━━━━━ DATA ━━━━━

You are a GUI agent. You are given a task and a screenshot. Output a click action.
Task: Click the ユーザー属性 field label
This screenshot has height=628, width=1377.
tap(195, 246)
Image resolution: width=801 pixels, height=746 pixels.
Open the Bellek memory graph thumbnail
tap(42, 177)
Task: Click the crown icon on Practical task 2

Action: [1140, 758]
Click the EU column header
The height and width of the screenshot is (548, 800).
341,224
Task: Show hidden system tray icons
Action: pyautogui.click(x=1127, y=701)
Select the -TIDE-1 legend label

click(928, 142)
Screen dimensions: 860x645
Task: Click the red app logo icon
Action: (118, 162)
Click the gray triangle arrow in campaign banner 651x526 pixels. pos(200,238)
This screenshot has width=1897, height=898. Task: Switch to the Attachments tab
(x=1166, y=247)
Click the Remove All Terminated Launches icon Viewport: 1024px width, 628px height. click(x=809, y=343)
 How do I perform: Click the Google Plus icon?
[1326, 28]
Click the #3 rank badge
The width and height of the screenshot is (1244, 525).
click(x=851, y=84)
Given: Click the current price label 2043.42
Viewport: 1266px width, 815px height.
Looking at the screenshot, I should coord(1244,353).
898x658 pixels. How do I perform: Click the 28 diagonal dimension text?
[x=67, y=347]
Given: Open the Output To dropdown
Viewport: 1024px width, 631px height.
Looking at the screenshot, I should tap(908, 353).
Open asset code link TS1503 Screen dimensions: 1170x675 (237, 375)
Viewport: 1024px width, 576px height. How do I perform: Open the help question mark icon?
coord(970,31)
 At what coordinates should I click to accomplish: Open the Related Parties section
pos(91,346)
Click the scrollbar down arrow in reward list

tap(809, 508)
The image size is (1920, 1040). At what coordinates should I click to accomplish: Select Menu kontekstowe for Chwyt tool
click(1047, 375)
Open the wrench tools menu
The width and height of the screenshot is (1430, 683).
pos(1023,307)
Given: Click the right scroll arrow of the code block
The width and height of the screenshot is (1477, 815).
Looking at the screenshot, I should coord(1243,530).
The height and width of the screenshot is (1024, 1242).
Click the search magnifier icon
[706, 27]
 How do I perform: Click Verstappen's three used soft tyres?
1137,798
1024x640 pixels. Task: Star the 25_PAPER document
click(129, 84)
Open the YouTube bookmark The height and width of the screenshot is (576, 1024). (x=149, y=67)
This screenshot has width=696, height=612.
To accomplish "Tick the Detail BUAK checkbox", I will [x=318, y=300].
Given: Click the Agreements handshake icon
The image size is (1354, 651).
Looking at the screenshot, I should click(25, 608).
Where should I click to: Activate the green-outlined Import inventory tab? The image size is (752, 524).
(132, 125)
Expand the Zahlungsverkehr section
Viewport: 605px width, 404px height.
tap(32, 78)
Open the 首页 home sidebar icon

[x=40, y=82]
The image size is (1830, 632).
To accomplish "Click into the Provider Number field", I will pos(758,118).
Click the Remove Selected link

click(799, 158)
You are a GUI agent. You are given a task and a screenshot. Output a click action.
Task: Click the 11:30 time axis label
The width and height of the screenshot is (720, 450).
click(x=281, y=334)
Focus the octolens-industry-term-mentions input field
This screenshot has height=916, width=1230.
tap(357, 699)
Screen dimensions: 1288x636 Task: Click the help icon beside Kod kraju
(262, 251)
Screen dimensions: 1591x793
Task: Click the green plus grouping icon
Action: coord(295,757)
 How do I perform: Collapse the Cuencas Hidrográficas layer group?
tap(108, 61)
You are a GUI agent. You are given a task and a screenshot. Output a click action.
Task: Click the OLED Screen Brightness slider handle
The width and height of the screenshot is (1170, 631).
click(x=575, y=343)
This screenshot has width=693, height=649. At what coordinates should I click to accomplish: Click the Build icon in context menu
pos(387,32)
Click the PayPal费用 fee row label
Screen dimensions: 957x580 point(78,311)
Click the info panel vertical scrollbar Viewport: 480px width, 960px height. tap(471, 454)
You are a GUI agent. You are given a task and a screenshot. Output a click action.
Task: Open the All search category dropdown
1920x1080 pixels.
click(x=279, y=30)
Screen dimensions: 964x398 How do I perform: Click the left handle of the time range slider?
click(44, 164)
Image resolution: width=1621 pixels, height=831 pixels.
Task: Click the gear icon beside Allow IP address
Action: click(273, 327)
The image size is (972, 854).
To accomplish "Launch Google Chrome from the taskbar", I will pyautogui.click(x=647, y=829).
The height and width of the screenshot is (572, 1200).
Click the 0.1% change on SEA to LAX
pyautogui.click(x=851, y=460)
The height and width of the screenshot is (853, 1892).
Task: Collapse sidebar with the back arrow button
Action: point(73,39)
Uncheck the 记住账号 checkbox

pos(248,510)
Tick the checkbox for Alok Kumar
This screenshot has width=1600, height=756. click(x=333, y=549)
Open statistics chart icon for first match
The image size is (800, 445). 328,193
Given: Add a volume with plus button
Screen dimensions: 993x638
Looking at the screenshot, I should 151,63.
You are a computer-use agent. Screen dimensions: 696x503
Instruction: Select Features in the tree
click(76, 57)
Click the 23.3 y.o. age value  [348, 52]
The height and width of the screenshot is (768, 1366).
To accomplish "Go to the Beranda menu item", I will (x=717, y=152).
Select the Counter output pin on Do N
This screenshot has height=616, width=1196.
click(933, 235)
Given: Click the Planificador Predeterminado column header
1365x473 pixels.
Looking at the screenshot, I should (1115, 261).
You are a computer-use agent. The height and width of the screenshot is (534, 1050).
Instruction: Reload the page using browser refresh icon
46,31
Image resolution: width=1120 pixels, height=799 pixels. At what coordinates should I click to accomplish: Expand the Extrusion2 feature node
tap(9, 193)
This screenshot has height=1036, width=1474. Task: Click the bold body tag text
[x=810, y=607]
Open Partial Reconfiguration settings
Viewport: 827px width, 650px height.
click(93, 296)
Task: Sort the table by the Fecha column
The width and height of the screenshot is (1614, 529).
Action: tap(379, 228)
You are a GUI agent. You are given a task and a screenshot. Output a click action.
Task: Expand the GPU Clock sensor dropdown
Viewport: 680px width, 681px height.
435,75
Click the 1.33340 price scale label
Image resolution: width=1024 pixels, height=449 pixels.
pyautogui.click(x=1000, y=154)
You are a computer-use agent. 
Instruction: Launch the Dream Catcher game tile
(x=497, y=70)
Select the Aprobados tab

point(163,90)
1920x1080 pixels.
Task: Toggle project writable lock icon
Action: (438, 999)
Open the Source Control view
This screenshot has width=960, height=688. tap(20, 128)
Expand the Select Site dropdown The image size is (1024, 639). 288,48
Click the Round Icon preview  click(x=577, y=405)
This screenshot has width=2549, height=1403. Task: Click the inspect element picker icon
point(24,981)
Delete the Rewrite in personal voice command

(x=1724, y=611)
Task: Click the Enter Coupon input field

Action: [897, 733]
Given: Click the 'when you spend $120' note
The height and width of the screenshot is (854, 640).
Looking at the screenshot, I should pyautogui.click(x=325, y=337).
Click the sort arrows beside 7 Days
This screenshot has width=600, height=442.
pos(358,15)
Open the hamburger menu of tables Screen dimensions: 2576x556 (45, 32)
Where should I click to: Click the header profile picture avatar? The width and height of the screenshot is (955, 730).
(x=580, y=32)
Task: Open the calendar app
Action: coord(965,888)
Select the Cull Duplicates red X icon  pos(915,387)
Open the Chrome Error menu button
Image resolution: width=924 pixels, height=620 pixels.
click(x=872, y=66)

━━━━━

#### EXERCISE BRIEF
Write out every line of the material exactly as it appears.

#### EXPECTED ANSWER
You are a GUI agent. You are given a task and a screenshot. Output a click action.
Task: Click the ユーザー属性 field label
This screenshot has height=628, width=1377.
tap(195, 246)
Image resolution: width=801 pixels, height=746 pixels.
Open the Bellek memory graph thumbnail
tap(42, 177)
Task: Click the crown icon on Practical task 2

Action: [1140, 758]
Click the EU column header
The height and width of the screenshot is (548, 800).
341,224
Task: Show hidden system tray icons
Action: pyautogui.click(x=1127, y=701)
Select the -TIDE-1 legend label

click(928, 142)
Screen dimensions: 860x645
Task: Click the red app logo icon
Action: (118, 162)
Click the gray triangle arrow in campaign banner 651x526 pixels. pos(200,238)
This screenshot has width=1897, height=898. Task: Switch to the Attachments tab
(x=1166, y=247)
Click the Remove All Terminated Launches icon Viewport: 1024px width, 628px height. click(x=809, y=343)
 How do I perform: Click the Google Plus icon?
[1326, 28]
Click the #3 rank badge
The width and height of the screenshot is (1244, 525).
click(x=851, y=84)
Given: Click the current price label 2043.42
Viewport: 1266px width, 815px height.
Looking at the screenshot, I should coord(1244,353).
898x658 pixels. How do I perform: Click the 28 diagonal dimension text?
[x=67, y=347]
Given: Open the Output To dropdown
Viewport: 1024px width, 631px height.
Looking at the screenshot, I should tap(908, 353).
Open asset code link TS1503 Screen dimensions: 1170x675 (237, 375)
Viewport: 1024px width, 576px height. How do I perform: Open the help question mark icon?
coord(970,31)
 At what coordinates should I click to accomplish: Open the Related Parties section
pos(91,346)
Click the scrollbar down arrow in reward list

tap(809, 508)
The image size is (1920, 1040). At what coordinates should I click to accomplish: Select Menu kontekstowe for Chwyt tool
click(1047, 375)
Open the wrench tools menu
The width and height of the screenshot is (1430, 683).
pos(1023,307)
Given: Click the right scroll arrow of the code block
The width and height of the screenshot is (1477, 815).
Looking at the screenshot, I should coord(1243,530).
The height and width of the screenshot is (1024, 1242).
Click the search magnifier icon
[706, 27]
 How do I perform: Click Verstappen's three used soft tyres?
1137,798
1024x640 pixels. Task: Star the 25_PAPER document
click(129, 84)
Open the YouTube bookmark The height and width of the screenshot is (576, 1024). (x=149, y=67)
This screenshot has width=696, height=612.
To accomplish "Tick the Detail BUAK checkbox", I will [x=318, y=300].
Given: Click the Agreements handshake icon
The image size is (1354, 651).
Looking at the screenshot, I should click(25, 608).
Where should I click to: Activate the green-outlined Import inventory tab? The image size is (752, 524).
(132, 125)
Expand the Zahlungsverkehr section
Viewport: 605px width, 404px height.
tap(32, 78)
Open the 首页 home sidebar icon

[x=40, y=82]
The image size is (1830, 632).
To accomplish "Click into the Provider Number field", I will pos(758,118).
Click the Remove Selected link

click(799, 158)
You are a GUI agent. You are given a task and a screenshot. Output a click action.
Task: Click the 11:30 time axis label
The width and height of the screenshot is (720, 450).
click(x=281, y=334)
Focus the octolens-industry-term-mentions input field
This screenshot has height=916, width=1230.
tap(357, 699)
Screen dimensions: 1288x636 Task: Click the help icon beside Kod kraju
(262, 251)
Screen dimensions: 1591x793
Task: Click the green plus grouping icon
Action: coord(295,757)
 How do I perform: Collapse the Cuencas Hidrográficas layer group?
tap(108, 61)
You are a GUI agent. You are given a task and a screenshot. Output a click action.
Task: Click the OLED Screen Brightness slider handle
The width and height of the screenshot is (1170, 631).
click(x=575, y=343)
This screenshot has width=693, height=649. At what coordinates should I click to accomplish: Click the Build icon in context menu
pos(387,32)
Click the PayPal费用 fee row label
Screen dimensions: 957x580 point(78,311)
Click the info panel vertical scrollbar Viewport: 480px width, 960px height. tap(471, 454)
You are a GUI agent. You are given a task and a screenshot. Output a click action.
Task: Open the All search category dropdown
1920x1080 pixels.
click(x=279, y=30)
Screen dimensions: 964x398 How do I perform: Click the left handle of the time range slider?
click(44, 164)
Image resolution: width=1621 pixels, height=831 pixels.
Task: Click the gear icon beside Allow IP address
Action: click(273, 327)
The image size is (972, 854).
To accomplish "Launch Google Chrome from the taskbar", I will pyautogui.click(x=647, y=829).
The height and width of the screenshot is (572, 1200).
Click the 0.1% change on SEA to LAX
pyautogui.click(x=851, y=460)
The height and width of the screenshot is (853, 1892).
Task: Collapse sidebar with the back arrow button
Action: point(73,39)
Uncheck the 记住账号 checkbox

pos(248,510)
Tick the checkbox for Alok Kumar
This screenshot has width=1600, height=756. click(x=333, y=549)
Open statistics chart icon for first match
The image size is (800, 445). 328,193
Given: Add a volume with plus button
Screen dimensions: 993x638
Looking at the screenshot, I should 151,63.
You are a computer-use agent. Screen dimensions: 696x503
Instruction: Select Features in the tree
click(76, 57)
Click the 23.3 y.o. age value  [348, 52]
The height and width of the screenshot is (768, 1366).
To accomplish "Go to the Beranda menu item", I will (x=717, y=152).
Select the Counter output pin on Do N
This screenshot has height=616, width=1196.
click(933, 235)
Given: Click the Planificador Predeterminado column header
1365x473 pixels.
Looking at the screenshot, I should (1115, 261).
You are a computer-use agent. The height and width of the screenshot is (534, 1050).
Instruction: Reload the page using browser refresh icon
46,31
Image resolution: width=1120 pixels, height=799 pixels. At what coordinates should I click to accomplish: Expand the Extrusion2 feature node
tap(9, 193)
This screenshot has height=1036, width=1474. Task: Click the bold body tag text
[x=810, y=607]
Open Partial Reconfiguration settings
Viewport: 827px width, 650px height.
click(93, 296)
Task: Sort the table by the Fecha column
The width and height of the screenshot is (1614, 529).
Action: tap(379, 228)
You are a GUI agent. You are given a task and a screenshot. Output a click action.
Task: Expand the GPU Clock sensor dropdown
Viewport: 680px width, 681px height.
435,75
Click the 1.33340 price scale label
Image resolution: width=1024 pixels, height=449 pixels.
pyautogui.click(x=1000, y=154)
You are a computer-use agent. 
Instruction: Launch the Dream Catcher game tile
(x=497, y=70)
Select the Aprobados tab

point(163,90)
1920x1080 pixels.
Task: Toggle project writable lock icon
Action: (438, 999)
Open the Source Control view
This screenshot has width=960, height=688. tap(20, 128)
Expand the Select Site dropdown The image size is (1024, 639). 288,48
Click the Round Icon preview  click(x=577, y=405)
This screenshot has width=2549, height=1403. Task: Click the inspect element picker icon
point(24,981)
Delete the Rewrite in personal voice command

(x=1724, y=611)
Task: Click the Enter Coupon input field

Action: [897, 733]
Given: Click the 'when you spend $120' note
The height and width of the screenshot is (854, 640).
Looking at the screenshot, I should pyautogui.click(x=325, y=337).
Click the sort arrows beside 7 Days
This screenshot has width=600, height=442.
pos(358,15)
Open the hamburger menu of tables Screen dimensions: 2576x556 (45, 32)
Where should I click to: Click the header profile picture avatar? The width and height of the screenshot is (955, 730).
(x=580, y=32)
Task: Open the calendar app
Action: coord(965,888)
Select the Cull Duplicates red X icon  pos(915,387)
Open the Chrome Error menu button
Image resolution: width=924 pixels, height=620 pixels.
click(x=872, y=66)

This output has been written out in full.